The unexpected inhibition of the liquid product formation by the catalyst was discussed above (see Table 3 and the discussion). A similar effect was observed for the mass transfer influence on the liquid product yield. At any stirring intensity, the yields of liquid products in the catalytic process increase with the mass transfer rate (from 15 to 25 wt %), but do not attain the yield value in the non-catalytic process (39 wt %). This means that the primary liquid delignification products formed without a catalyst are partially condensed into insoluble ones under the action of the catalyst and this process slows down with an increase in the mass transfer intensity. The simplest explanation for this fact is that the process efficiency is limited by the rate of removal of final and intermediate products from catalyst pores, which is comparable to the rate of catalytic condensation of soluble products into the products determined as solids. A similar situation is observed for the yield of the solid product of catalytic fractionation: only at the highest stirring rate, the yield of an insoluble solid substrate appears lower than in the non-catalytic process. In this case, a change in the catalyst grain size does not significantly affect the yields of liquid and solid products (Table 10).
Correspondingly, the stirring rate greatly affects the composition of monomeric products. Trace amounts of coniferyl alcohol were found only at low (125–500 min−1) stirring rates.
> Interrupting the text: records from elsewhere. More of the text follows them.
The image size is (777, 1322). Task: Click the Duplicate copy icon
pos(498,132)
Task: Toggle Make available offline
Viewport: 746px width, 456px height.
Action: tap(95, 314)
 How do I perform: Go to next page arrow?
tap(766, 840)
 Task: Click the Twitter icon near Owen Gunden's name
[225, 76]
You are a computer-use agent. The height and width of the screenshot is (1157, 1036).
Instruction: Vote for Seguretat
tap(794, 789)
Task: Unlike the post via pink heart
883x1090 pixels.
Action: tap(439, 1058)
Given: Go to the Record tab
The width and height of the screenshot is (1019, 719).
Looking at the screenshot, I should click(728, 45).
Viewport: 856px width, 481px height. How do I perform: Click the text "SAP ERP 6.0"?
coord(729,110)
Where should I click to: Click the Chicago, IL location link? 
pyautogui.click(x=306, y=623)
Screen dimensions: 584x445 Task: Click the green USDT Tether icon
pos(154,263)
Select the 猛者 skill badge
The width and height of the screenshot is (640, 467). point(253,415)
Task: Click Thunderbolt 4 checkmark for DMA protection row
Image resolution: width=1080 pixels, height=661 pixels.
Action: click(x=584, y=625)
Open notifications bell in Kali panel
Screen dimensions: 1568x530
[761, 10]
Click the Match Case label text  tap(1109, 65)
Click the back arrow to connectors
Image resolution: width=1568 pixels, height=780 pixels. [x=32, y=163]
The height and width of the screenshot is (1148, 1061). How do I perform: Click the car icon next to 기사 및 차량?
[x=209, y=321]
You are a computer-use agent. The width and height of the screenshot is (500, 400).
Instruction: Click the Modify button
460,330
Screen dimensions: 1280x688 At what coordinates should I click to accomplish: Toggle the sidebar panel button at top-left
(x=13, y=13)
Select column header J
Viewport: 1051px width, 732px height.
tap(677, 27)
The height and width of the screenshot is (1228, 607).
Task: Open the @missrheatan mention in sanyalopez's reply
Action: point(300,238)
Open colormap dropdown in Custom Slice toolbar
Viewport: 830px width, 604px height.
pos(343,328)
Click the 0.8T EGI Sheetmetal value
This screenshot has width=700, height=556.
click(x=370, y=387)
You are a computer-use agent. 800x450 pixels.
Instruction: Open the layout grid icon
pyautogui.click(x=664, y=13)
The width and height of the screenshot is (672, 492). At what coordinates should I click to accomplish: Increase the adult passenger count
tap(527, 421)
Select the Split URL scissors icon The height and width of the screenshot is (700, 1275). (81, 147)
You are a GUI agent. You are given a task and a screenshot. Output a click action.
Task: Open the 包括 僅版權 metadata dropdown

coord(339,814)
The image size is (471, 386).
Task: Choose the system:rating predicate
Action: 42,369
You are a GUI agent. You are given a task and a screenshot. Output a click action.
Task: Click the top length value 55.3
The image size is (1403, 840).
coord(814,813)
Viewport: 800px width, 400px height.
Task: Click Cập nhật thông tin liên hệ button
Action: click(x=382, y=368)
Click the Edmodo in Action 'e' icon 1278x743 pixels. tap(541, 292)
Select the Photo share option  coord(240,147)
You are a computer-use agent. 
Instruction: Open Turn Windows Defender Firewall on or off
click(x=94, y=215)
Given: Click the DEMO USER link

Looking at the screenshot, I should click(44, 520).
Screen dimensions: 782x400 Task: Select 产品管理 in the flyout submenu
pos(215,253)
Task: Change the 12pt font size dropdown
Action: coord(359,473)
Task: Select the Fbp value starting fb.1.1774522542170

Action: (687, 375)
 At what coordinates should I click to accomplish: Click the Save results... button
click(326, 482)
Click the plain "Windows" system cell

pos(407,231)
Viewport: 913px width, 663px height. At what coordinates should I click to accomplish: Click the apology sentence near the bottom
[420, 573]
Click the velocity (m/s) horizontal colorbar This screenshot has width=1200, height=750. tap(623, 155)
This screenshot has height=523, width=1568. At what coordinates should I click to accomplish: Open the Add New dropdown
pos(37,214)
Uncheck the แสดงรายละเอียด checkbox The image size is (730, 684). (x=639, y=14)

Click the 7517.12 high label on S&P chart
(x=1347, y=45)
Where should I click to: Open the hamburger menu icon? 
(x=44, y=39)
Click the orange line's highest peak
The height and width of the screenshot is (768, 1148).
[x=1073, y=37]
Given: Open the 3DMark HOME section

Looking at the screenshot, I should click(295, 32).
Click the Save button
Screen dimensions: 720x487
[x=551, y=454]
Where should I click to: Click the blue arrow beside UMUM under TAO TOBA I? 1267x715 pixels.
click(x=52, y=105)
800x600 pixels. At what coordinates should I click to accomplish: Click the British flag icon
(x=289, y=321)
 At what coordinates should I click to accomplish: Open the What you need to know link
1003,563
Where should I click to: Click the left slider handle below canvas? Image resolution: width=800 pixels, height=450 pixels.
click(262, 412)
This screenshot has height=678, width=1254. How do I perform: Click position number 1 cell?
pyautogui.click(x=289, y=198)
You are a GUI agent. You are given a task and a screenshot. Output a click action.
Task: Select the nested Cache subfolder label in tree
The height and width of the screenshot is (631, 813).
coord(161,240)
The yield of the final product, 4-propyl guaiacol, increases monotonically with an increase in the stirring rate; a similar increase in its yield with a decrease in the catalyst grain size is observed, but less pronounced. The dependences of the 4-propenyl guaiacol yield on the mass transfer intensity are similar, except for the maximum point (1000 min–1, 56–94 µm). 4-propanolguaiacol was only detected in this experiment at the maximum mass transfer intensity (Figure 8). A similar change in the main products from propanol-substituted methoxyphenols to 4-propylguaiacol and 4-propylsyringol is observed while adding molecular hydrogen to a process of fractionation of birch wood over a Ni-based catalyst in methanol [24,41].
The obtained results confirm the earlier suggested sequence of the main stages of the process occurring over a nickel catalyst [42] (Figure 9):
The process begins with the formation of the detected coniferyl alcohol (II) found previously in the lignin hydrogenation processes [24,41]. The formation of coniferous lignins by the oxidative condensation of coniferyl alcohol is generally recognized and its formation in the hydrogenation processes is quite understandable; it is highly active as compared with the other propyl guaiacol derivatives (III)–(V) and therefore detected in minor concentrations. Coniferyl alcohol is formed on the catalyst surface; this stage determines the growth of the yield of products (III)–(V) under the action of a catalyst.
4-propanolguaiacol is detected at high mass transfer intensity only. This testifies to the high rates of its transformation on the catalyst surface, and only its intense mass transfer into the bulk of the liquid phase makes it possible to detect 4-propanolguaiacol in the process under study. 4-propenyl guaiacol is one of the main products detected under any mass transfer conditions. The comparison of these two results (Figure 9) points to the acid-catalytic dehydration of 4-propanolguaiacol (III) to 4-propenylguaiacol (IV) at the acid sites of the catalyst surface as the main route of transformation (III). The resulting 4-propenyl guaiacol (IV) is further hydrogenated to 4-propyl guaiacol (V) or resinified.
In the framework of the scheme shown in Figure 9, the stages of hydrogenolysis of C–O bonds of coniferyl alcohol (II) and 4-propanolguaiacol (III) are not required to describe the obtained experimental results.

3. Materials and Methods

3.1. Preparing Flax Shive Samples

Flax shives were provided by the Tver State Technical University. Air-dried flax shives were ground in a VR-2 disintegrator (Moskow, Russia) and then the dry fractionation on sieves was performed. In this study, the flax shives fraction size was 0.5–2 mm. The flax shives components (% of the absolutely dry substrate weight) were cellulose (50.6), lignin (30.4), hemicelluloses (17.1), and ash (1.9). Flax shives were dried at 80 °C to a moisture content of lower than 1 wt %.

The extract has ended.